Emotions define `Don't Grieve'


Mercury News

``We're not afraid to write pretty music,'' Aptos' gray eminence Lou Harrison likes to say of California composers.

Add Giya Kancheli to the list of honorary Californians.

The Russian has turned out hundreds of appealing measures for symphony, film and theater. His latest, ``Don't Grieve'' for baritone and orchestra, was introduced Wednesday night by Michael Tilson Thomas and the San Francisco Symphony. Tilson Thomas commissioned the new score, which was sung by Dmitri Hvorostovsky.

Though its text and title are weak links, ``Don't Grieve'' is a melodious, melancholic and nearly persuasive score.
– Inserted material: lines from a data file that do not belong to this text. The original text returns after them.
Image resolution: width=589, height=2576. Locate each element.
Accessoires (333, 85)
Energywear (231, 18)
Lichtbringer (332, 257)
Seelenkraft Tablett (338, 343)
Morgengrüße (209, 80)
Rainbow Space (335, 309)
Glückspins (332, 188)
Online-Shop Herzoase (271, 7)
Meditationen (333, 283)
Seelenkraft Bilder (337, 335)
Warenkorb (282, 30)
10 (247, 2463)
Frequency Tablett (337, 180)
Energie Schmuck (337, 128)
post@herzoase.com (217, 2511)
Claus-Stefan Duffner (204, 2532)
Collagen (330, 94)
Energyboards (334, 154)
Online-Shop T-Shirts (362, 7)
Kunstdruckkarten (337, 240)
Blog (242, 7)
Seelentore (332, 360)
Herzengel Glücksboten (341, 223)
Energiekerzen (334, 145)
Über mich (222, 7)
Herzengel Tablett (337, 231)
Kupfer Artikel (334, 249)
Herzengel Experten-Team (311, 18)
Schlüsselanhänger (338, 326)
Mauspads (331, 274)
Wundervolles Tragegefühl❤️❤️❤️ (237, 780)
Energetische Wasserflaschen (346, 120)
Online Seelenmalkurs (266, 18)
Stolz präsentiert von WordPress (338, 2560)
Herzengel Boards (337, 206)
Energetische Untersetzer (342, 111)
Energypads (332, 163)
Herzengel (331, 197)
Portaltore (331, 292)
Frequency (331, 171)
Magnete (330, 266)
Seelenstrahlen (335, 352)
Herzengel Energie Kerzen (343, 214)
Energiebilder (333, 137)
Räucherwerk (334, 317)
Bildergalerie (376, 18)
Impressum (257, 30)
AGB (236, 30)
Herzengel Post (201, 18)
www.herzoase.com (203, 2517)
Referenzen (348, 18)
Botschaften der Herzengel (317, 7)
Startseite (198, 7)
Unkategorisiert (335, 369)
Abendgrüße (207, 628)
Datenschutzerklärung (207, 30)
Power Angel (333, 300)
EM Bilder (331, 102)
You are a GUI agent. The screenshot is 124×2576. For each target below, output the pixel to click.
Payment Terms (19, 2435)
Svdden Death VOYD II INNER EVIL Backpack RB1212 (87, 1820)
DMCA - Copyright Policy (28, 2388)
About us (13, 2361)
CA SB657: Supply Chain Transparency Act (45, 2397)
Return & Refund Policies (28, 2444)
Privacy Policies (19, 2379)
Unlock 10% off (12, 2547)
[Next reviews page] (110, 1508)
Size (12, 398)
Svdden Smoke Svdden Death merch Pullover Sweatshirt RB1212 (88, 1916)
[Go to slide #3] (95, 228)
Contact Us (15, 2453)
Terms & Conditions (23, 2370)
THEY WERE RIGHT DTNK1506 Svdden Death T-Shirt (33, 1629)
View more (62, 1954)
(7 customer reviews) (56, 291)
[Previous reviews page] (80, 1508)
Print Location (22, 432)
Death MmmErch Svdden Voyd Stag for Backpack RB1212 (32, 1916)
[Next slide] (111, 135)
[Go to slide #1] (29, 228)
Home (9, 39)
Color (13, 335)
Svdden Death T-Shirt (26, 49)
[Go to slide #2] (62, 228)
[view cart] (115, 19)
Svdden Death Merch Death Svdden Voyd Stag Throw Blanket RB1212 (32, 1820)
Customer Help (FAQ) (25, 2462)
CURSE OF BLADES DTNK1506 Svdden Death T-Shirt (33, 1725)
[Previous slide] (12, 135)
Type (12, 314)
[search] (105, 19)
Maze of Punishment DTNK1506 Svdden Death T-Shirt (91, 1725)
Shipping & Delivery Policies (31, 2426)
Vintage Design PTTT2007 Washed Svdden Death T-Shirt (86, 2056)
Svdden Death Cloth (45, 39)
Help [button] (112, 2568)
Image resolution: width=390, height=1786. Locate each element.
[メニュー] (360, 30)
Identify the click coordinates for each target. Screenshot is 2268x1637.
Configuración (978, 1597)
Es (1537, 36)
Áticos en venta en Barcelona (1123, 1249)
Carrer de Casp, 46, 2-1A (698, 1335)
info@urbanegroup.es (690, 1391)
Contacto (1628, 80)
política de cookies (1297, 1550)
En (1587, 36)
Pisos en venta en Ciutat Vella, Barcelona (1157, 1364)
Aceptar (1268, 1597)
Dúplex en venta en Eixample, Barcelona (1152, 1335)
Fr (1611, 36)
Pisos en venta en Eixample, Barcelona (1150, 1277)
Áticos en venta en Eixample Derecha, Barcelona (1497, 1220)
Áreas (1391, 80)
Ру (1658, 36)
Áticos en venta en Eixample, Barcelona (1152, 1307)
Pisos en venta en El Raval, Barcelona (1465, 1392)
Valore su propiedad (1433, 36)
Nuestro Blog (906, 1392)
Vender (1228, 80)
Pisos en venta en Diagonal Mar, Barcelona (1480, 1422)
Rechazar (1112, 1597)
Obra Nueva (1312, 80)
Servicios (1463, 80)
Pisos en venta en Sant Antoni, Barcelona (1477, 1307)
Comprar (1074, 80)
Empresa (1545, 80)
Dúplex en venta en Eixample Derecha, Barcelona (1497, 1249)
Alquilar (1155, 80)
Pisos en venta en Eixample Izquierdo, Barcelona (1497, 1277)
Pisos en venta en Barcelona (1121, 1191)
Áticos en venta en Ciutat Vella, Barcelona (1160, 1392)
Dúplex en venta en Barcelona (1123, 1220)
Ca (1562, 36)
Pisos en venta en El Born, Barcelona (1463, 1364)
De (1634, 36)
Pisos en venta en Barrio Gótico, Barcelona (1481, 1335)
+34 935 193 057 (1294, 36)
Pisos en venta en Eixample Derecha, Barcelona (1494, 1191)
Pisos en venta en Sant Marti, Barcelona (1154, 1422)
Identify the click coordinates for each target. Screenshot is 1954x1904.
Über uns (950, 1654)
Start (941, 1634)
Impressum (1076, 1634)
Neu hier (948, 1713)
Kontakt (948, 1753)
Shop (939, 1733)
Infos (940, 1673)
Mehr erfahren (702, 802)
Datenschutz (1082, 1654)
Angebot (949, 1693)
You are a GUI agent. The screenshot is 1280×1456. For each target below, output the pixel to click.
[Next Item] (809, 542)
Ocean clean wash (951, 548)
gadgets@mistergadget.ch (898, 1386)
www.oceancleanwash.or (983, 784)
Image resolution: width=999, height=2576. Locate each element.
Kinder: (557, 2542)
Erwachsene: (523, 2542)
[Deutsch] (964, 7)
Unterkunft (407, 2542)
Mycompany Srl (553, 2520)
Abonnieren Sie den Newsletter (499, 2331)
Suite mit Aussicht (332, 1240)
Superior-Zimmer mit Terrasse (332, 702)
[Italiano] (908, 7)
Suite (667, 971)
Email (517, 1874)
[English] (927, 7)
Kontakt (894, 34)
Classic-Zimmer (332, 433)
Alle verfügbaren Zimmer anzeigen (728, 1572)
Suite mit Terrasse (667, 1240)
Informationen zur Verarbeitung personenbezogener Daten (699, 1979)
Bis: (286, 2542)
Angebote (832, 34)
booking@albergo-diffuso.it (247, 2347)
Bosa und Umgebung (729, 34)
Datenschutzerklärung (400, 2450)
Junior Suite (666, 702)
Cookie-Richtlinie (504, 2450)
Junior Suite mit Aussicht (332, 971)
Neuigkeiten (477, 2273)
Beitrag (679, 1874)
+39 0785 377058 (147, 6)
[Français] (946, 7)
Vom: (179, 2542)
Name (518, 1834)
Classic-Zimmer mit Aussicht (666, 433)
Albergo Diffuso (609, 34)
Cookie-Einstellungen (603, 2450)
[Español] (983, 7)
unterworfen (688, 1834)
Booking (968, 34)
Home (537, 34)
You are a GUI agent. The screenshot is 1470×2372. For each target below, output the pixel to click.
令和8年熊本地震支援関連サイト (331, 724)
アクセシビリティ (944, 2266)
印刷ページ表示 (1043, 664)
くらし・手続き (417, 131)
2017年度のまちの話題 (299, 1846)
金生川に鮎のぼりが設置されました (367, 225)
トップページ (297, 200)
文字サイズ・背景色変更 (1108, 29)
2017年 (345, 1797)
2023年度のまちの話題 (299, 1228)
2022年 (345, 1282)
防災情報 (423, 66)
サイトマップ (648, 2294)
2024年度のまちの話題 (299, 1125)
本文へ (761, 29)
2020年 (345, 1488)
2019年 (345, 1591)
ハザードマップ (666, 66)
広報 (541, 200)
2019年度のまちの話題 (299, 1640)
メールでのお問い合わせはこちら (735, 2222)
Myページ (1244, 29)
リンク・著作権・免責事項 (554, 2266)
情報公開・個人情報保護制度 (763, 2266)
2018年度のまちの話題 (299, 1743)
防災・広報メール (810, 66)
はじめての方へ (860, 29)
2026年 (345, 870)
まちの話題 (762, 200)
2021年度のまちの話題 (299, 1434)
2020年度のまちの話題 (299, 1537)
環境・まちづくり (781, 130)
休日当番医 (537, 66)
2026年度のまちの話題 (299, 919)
The performers gave it a sheen and conviction that warrants further listening.

Kancheli was in Davies Hall on Wednesday to enjoy his exuberant ovation. His was the centerpiece of an atmospherically challenging program, which included the prelude to Mussorgsky's opera ``Khovanshchina'' (Rimsky-Korsakov's arrangement) delicately rendered, and Ravel's complete choral-orchestral score for the ballet ``Daphnis et Chloé.'' The Ravel, performed as usual without dancers, was a showpiece for the exemplary San Francisco Symphony Chorus, which rarely gets to sing the whole thing.

Born in Tbilisi, Georgia, in 1935, Kancheli now lives in Antwerp, Belgium. He's in that cohort dubbed the ``new mystics.'' Members include the brilliant minimalist Arvo Part and the compellingly complex Sofia Gubaidulina. Their music is more substantial, holding its own without being programmatic. Kancheli's creativity seems better suited to film scoring -- an observation not intended as insult.

What he offers is more akin to the swashbuckling emotion of Pole Henryk Górecki, whose third symphony-with-soprano topped the Billboard charts when Dawn Upshaw recorded it. ``Don't Grieve,'' should it be recorded, could be Kancheli's Billboard topper.

Think ``Carmina Burana'' without the chorus to get a rhythmic sense of ``Don't Grieve,'' whose text is a compilation of poetic lines (Shakespeare, Mandelstam, Brodsky and the composer himself). Kancheli has turned them into a collage whose musical stanzas alternate slow to fast and quiet to cataclysmic. Think of Gustav Mahler meeting Barbra Streisand to get a sense of the best melodies.

Bafflingly, the vocal impressions faded faster than Chinese takeout while some instrumental affects remained. The ensemble includes accordion, electric bass and cymbals hit by fist.

The composer completed his symphony six days before Sept. 11, and after the tragedy decided upon the title, which are the last two words sung. ``Don't grieve'' also is the name of a 1969 film that Kancheli scored, though the music is not related.

It has been a year since Alexander Barantschik took over the orchestra as concertmaster, and there's a resulting sheen and precision to the string sections. The orchestra is playing better than ever; the virtuosity of principal flute Paul Renzi in the Ravel was as impressive as the choruses' wordless ardor.